GNOME Shell 3.0 Nears Release
A couple of days ago GNOME Shell 2.91.92 (release candidate) was released for some last bit of bug hunting before the big day. The announcement stated that the code is frozen, but important bugs could still be fixed. It also confirmed that GNOME 3.0 would emerge the week of April 4.
It's only been a little over two weeks since the last developmental release, but a substantial list of bug reports have been closed. Several changes have occurred as well. Some of these include:
* New network indicator for NetworkManager 0.9.
* Multi monitor improvements
-- Enable workspaces_only_on_primary so that workspace switching only affects the primary monitor
-- In the overview, show windows for each monitor on that particular monitor
-- Use new "pointer barriers" to trap the mouse cursor at hot screen corners
-- Don't use a slideout for the workspace selector if it's at a monitor boundary
* Greatly sped up search
* Improvements in Message Tray
-- Combine multiple notifications from the same source into a "stack"
-- Don't show resident (permanent) notifications from active applications
-- Improve styling of items to ease clicking
-- Fix scrolling to the bottom when new messages arrive
* Performance enhancements
* Add Restart button to shutdown dialog
* Improve appearance of PolicyKit dialogs
* Obey global GNOME text size setting
* Lots and lots of bug fixes
Screenshot above was scarfed from dedoimedo.com.
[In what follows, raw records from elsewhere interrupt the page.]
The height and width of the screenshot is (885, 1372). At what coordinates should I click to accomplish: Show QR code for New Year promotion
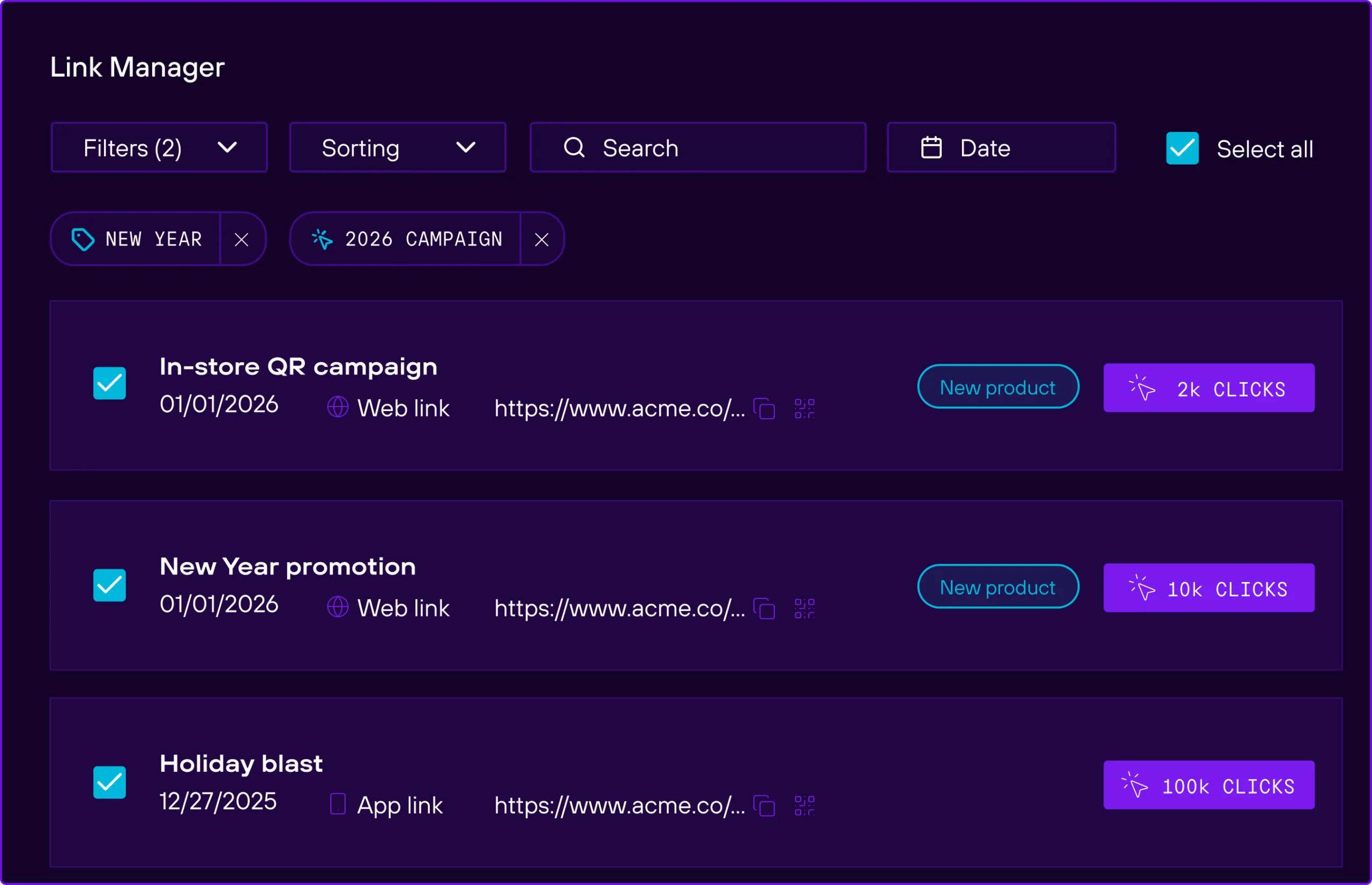click(804, 608)
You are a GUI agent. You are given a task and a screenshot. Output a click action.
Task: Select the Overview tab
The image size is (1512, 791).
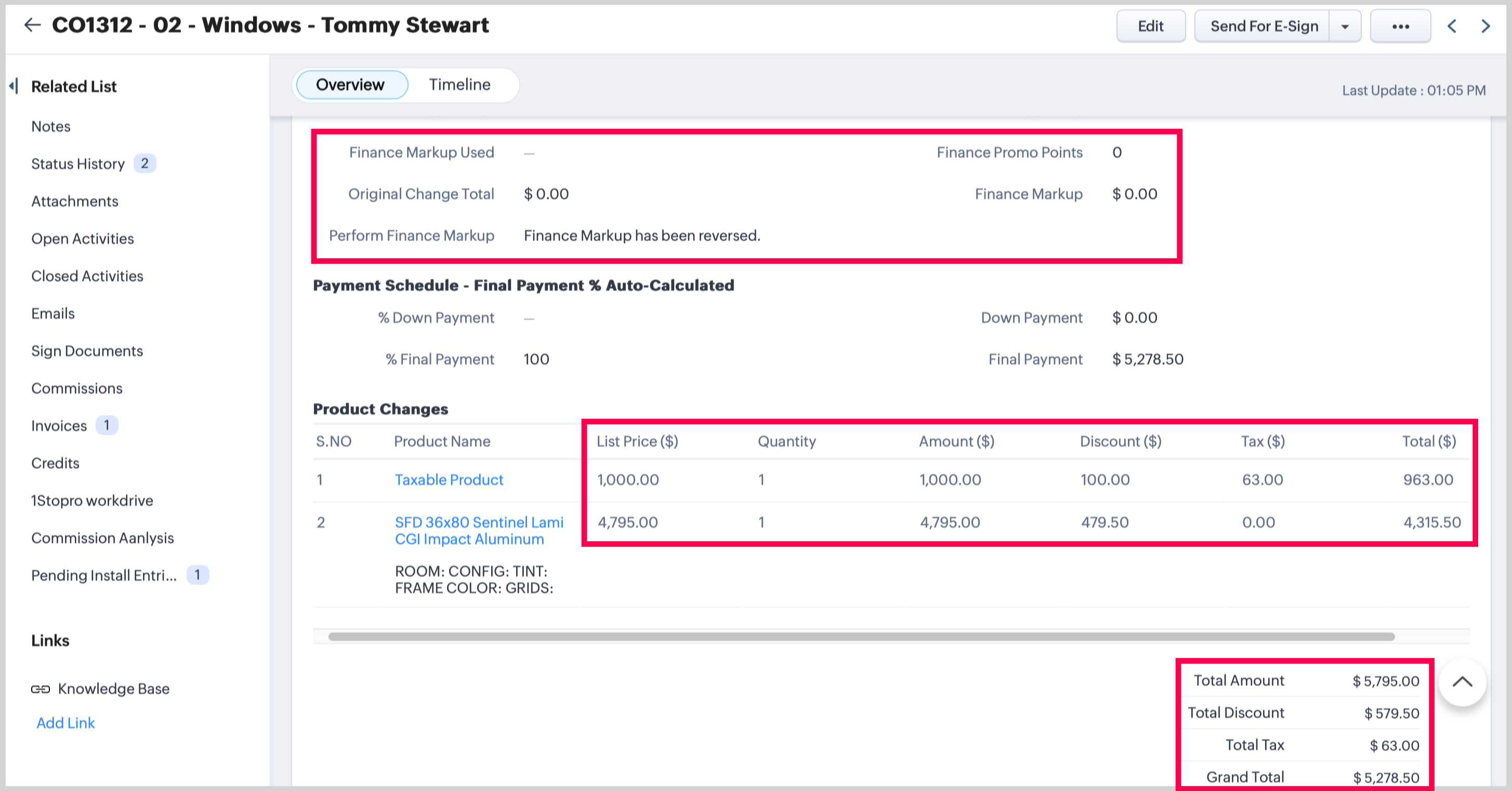pos(350,85)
Dedoimedo published an interesting and fair review of the upcoming GNOME 3.0 desktop today. He said, among other things, "Overall, the interface is a curious blend of cool effects, pretty looks and hybrid, non-linear actions that fall in between netbook and smartphone usage. This could appeal to modern users, who envision the computer as a Web portal, if not quite as ready to store their data in the cloud."
He further states, "When it comes to using your desktop seriously, Gnome 3 becomes problematic. For power users, the simplified interface and the extra cosmetics are actually detrimental to their productivity. Gnome 3 is not intuitive when it comes to working with files and programs and having more than one application in focus.
It is called multitasking - and it may be too difficult for the inbred majority of consumers out there, but then, they already have their iPhone and Android, leave the desktop alone to people who actually want to get things done."